Mit schmerzenden Armen – meine Blase am Daumen vom Chiemseeausflug am Wochenende zuvor war gerade verheilt und die Radlhandschuhe hatte ich wieder vergessen – und zusammengebissenen Zähnen brachten wir das nächste Wehr hinter uns, paddelten am Freibad vorbei und durch die Innenstadt mit ihren beeindruckenden Gebäuden. Hier fielen wir auf einen Ausstiegshinweis hinein, dem wir nicht hätten folgen müssen. Es war eben nur ein Ausstieg, kein »lebensgefährliches« Wehr. Das stellten wir beim Wieder-ins-Wasser-Lassen fest, als wir uns zwischen Liegestühlen durchgeschoben hatten. Egal, wir konnten trotz der Schmerzen noch lachen, als wir sahen, dass wir nur eine Brücke umschoben hatten!

kajakfahrt wehrEin letztes Wehr umgingen wir zwischen feiernden Studenten, die uns nur ungern Platz auf den Stegen machten (sorry, aber dafür sind sie halt mal da).

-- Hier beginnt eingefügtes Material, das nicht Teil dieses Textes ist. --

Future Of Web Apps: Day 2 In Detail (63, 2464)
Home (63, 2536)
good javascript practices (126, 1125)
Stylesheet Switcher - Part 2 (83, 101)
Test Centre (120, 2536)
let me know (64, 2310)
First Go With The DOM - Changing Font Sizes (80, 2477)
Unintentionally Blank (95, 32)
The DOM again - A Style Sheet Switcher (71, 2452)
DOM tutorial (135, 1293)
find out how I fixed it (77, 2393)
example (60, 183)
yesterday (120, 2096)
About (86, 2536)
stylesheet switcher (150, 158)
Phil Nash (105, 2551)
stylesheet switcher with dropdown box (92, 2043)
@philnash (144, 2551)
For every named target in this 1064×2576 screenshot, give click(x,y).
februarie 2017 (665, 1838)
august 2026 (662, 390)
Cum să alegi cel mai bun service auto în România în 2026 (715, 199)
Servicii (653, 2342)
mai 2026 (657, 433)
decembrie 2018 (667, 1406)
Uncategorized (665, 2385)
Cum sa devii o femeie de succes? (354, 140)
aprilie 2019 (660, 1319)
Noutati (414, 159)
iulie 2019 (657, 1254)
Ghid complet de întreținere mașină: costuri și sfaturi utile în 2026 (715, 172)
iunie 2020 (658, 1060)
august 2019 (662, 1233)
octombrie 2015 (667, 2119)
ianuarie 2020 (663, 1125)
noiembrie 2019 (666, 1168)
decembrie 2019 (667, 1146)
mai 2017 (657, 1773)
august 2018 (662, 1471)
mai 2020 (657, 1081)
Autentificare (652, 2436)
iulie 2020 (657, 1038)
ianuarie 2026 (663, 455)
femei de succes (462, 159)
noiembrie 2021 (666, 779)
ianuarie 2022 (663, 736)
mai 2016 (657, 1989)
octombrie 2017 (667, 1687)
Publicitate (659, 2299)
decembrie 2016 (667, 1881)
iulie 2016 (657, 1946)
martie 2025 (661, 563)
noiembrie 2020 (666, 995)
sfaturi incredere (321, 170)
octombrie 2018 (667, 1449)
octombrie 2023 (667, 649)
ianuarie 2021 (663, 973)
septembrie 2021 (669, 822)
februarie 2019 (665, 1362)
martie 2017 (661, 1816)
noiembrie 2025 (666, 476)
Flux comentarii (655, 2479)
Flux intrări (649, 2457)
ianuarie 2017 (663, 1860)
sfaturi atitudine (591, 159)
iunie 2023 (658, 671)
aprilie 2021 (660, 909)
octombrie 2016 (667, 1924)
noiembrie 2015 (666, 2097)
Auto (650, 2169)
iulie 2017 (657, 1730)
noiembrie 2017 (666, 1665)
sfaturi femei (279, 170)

Und dann tauchte die Uni im Hintergrund auf, der mutmachende Hinweis auf unser nahendes Ziel.

Drei Minuten später hoben wir unser braves Kajak, das an diesem Tag nach fünf Jahren Gebrauch seine ersten kleinen Kratzer abbekommen hatte, aus dem Wasser, packten es ein und machten uns auf den knapp zweistündigen Heimweg. Zuhause hing dann das noch feuchte Boot zu Trocknen auf den Stühlen und wir – ebenso schlapp – auf den Liegestühlen mit dem Glas Wein in der Hand.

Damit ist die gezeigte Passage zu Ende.